[TASK INPUTS — start]
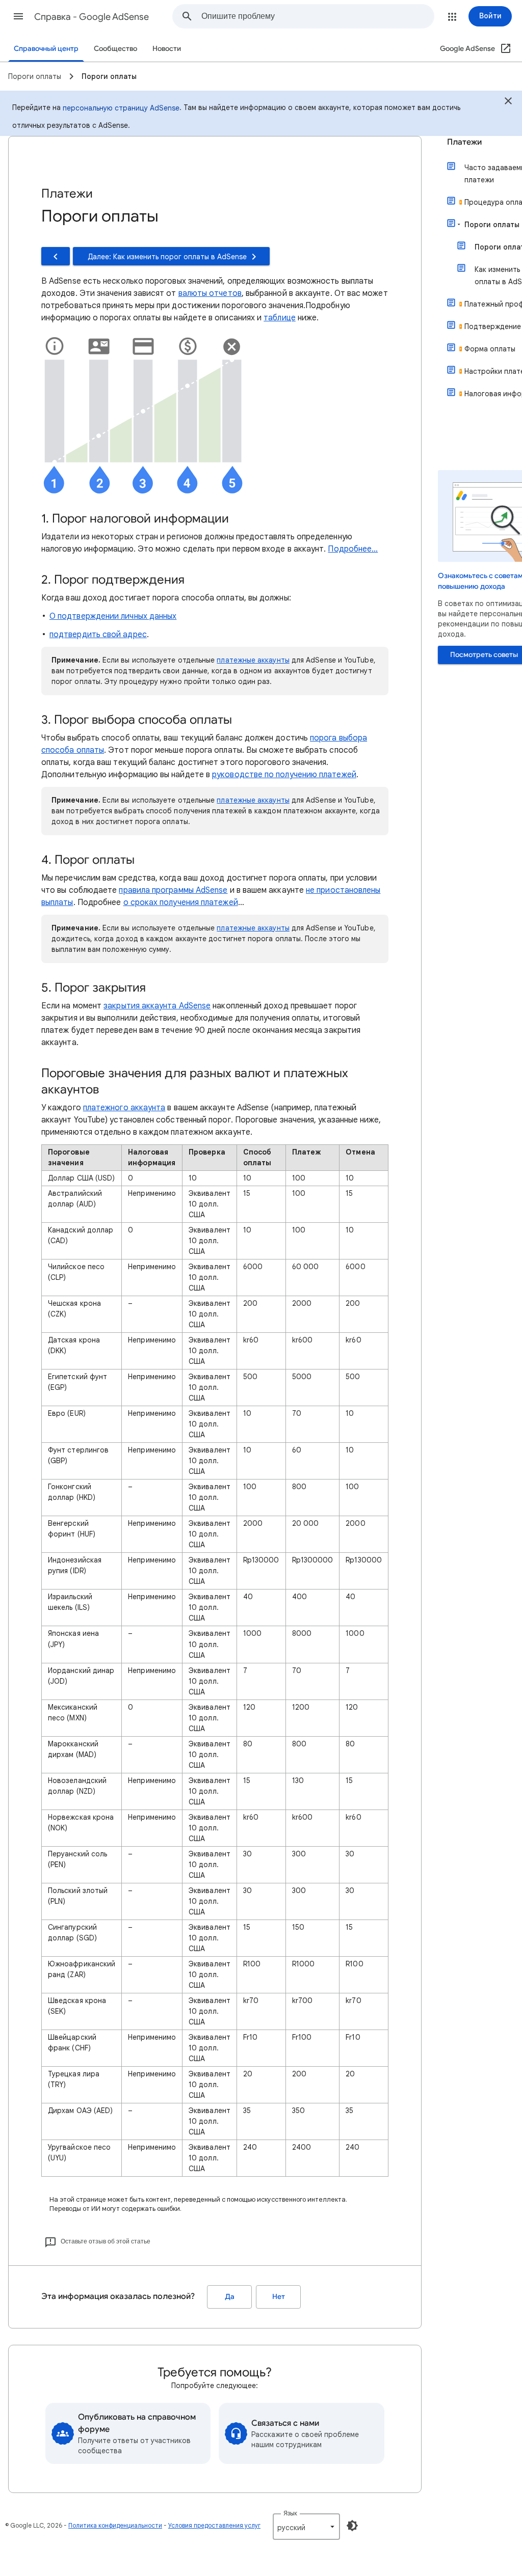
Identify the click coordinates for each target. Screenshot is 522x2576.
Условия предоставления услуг (214, 2525)
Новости (166, 48)
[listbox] (306, 2526)
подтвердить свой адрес (98, 634)
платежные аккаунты (253, 660)
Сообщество (115, 48)
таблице (280, 318)
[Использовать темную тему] (352, 2525)
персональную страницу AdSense (121, 108)
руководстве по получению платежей (284, 775)
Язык (290, 2513)
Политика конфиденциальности (115, 2525)
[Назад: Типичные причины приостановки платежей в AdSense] (55, 256)
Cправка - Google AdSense (91, 16)
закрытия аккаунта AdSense (157, 1006)
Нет (278, 2296)
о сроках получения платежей (180, 902)
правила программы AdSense (173, 890)
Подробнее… (353, 549)
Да (229, 2296)
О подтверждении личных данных (112, 616)
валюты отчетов (210, 293)
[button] (18, 16)
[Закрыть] (508, 102)
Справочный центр (46, 48)
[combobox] (317, 16)
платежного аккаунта (124, 1108)
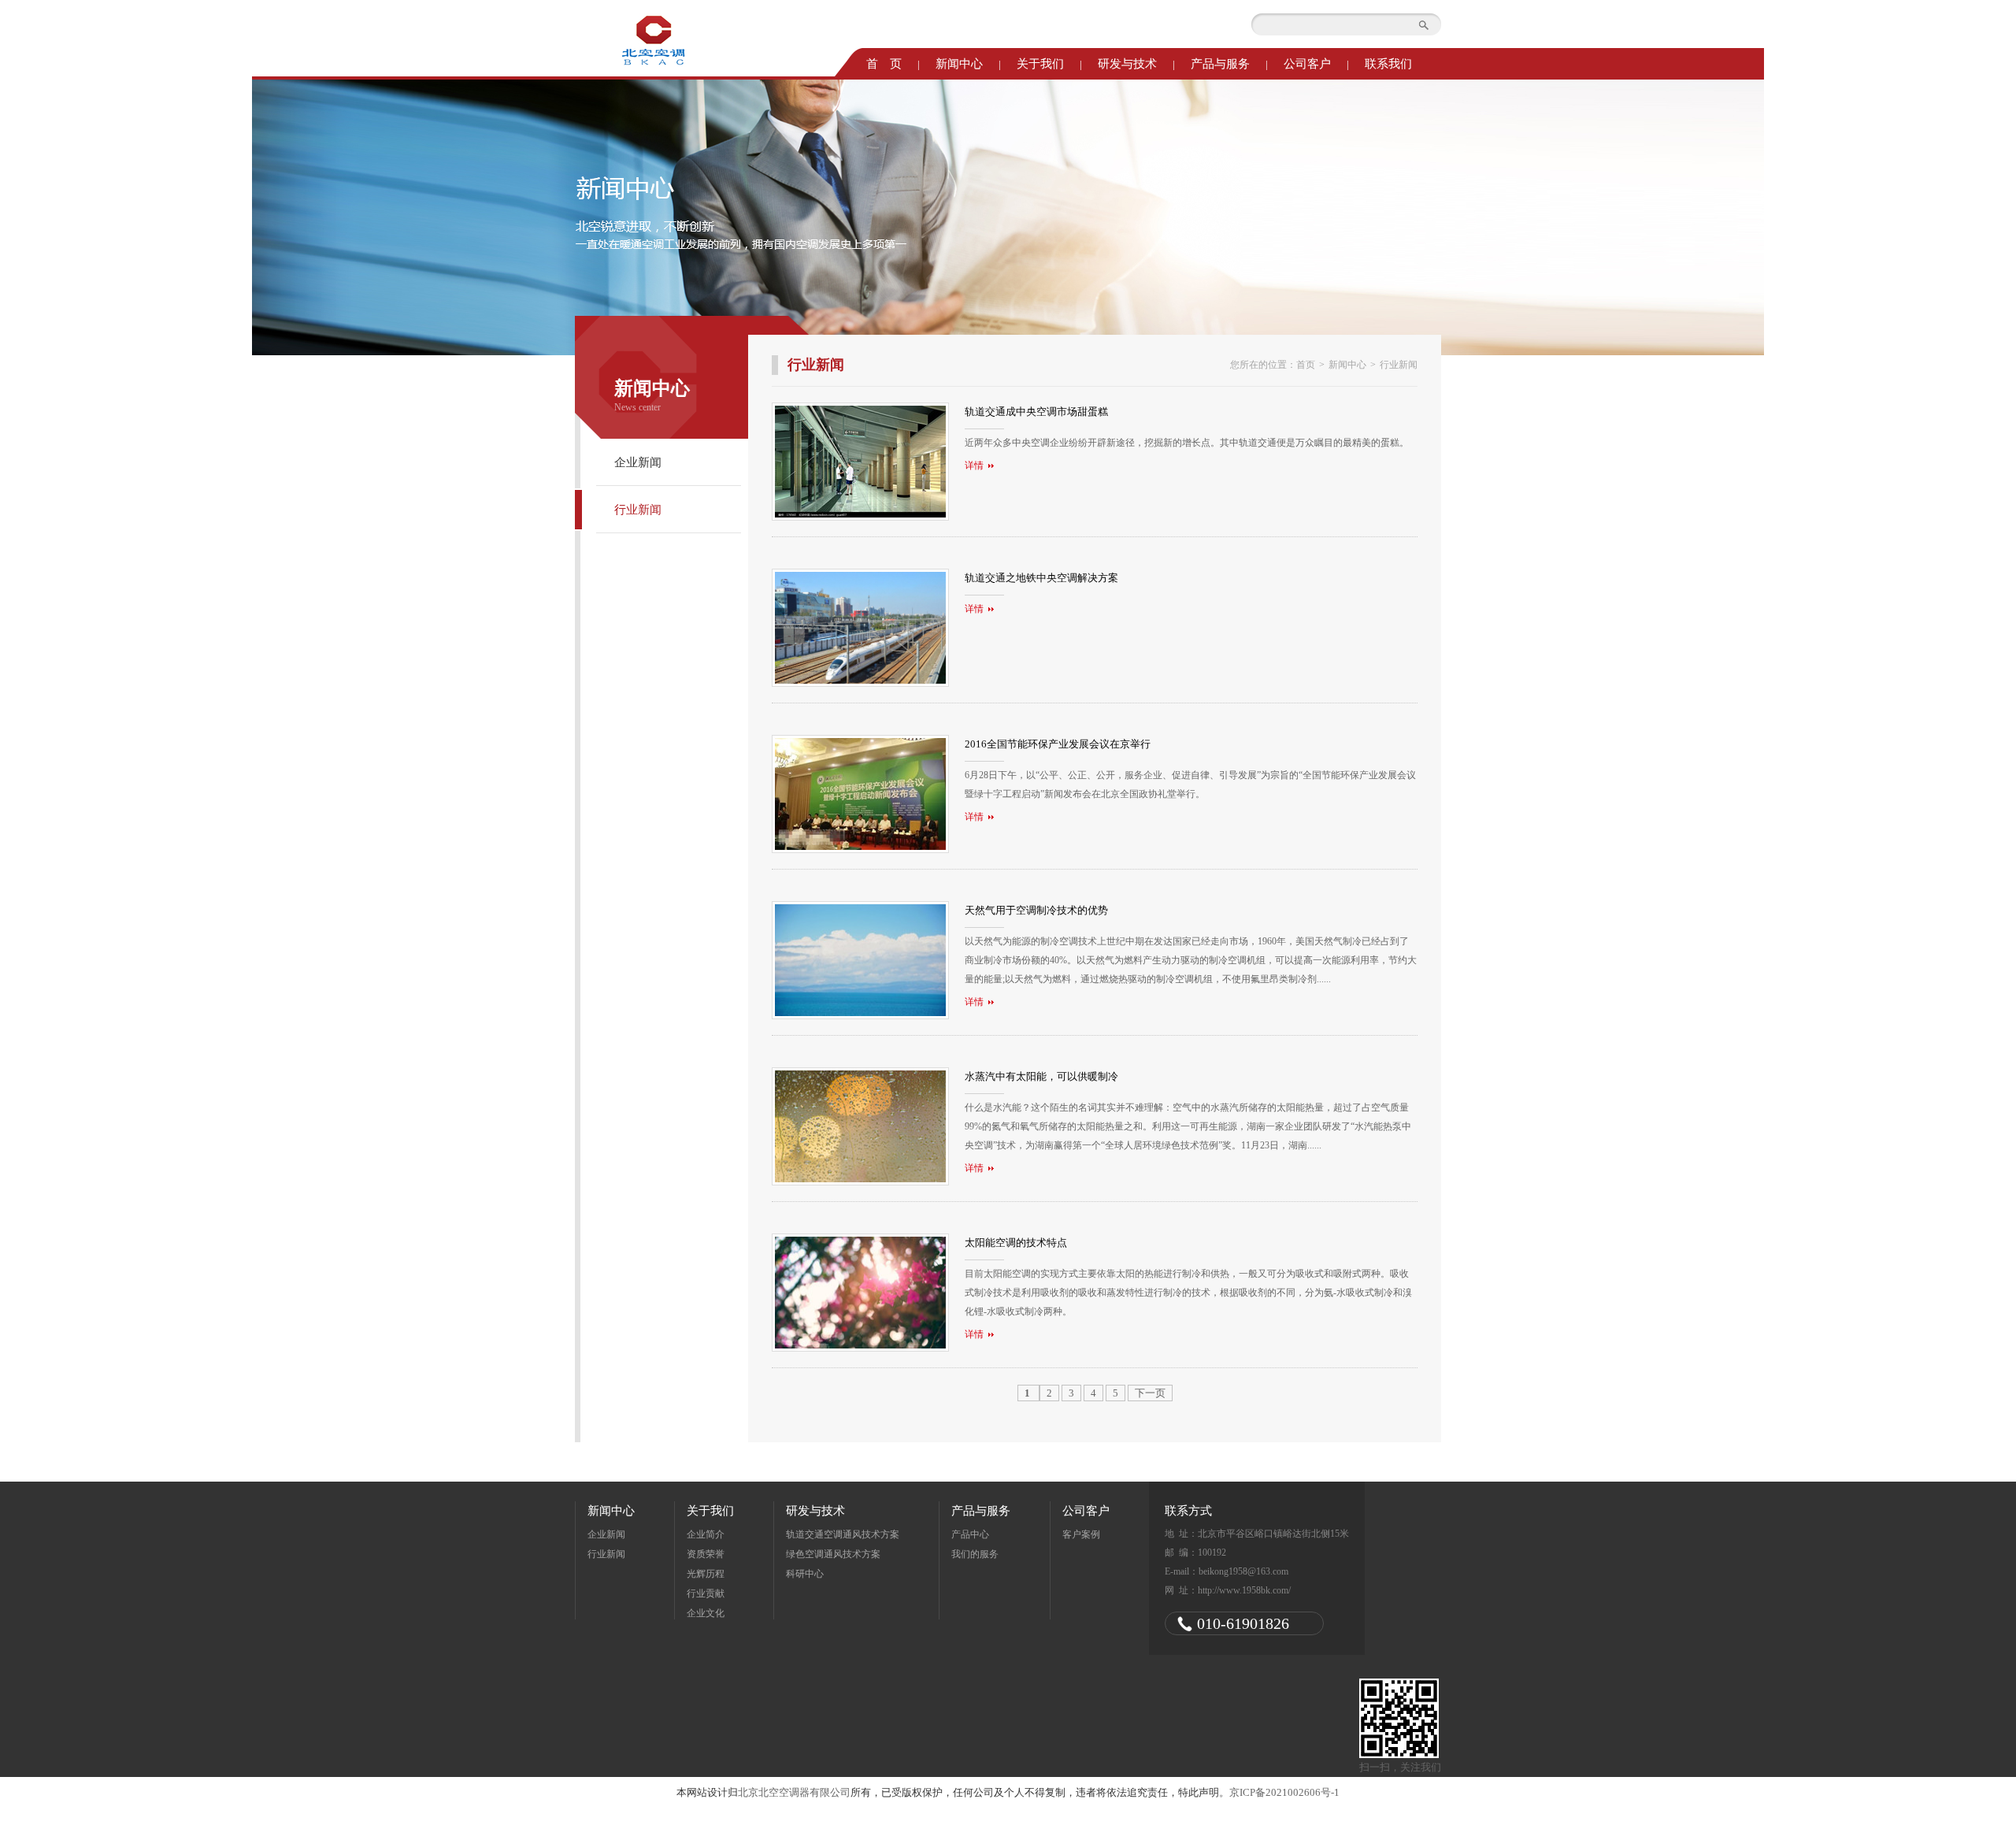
[TASK INPUTS — finish]
EXERCISE DESCRIPTION: Copy out only the lines from the one containing "таблице (280, 318)" to the end of the entries, unchanged. Drop the pictures.

REPLY:
таблице (280, 318)
[Использовать темную тему] (352, 2525)
персональную страницу AdSense (121, 108)
руководстве по получению платежей (284, 775)
Язык (290, 2513)
Политика конфиденциальности (115, 2525)
[Назад: Типичные причины приостановки платежей в AdSense] (55, 256)
Cправка - Google AdSense (91, 16)
закрытия аккаунта AdSense (157, 1006)
Нет (278, 2296)
о сроках получения платежей (180, 902)
правила программы AdSense (173, 890)
Подробнее… (353, 549)
Да (229, 2296)
О подтверждении личных данных (112, 616)
валюты отчетов (210, 293)
[button] (18, 16)
[Закрыть] (508, 102)
Справочный центр (46, 48)
[combobox] (317, 16)
платежного аккаунта (124, 1108)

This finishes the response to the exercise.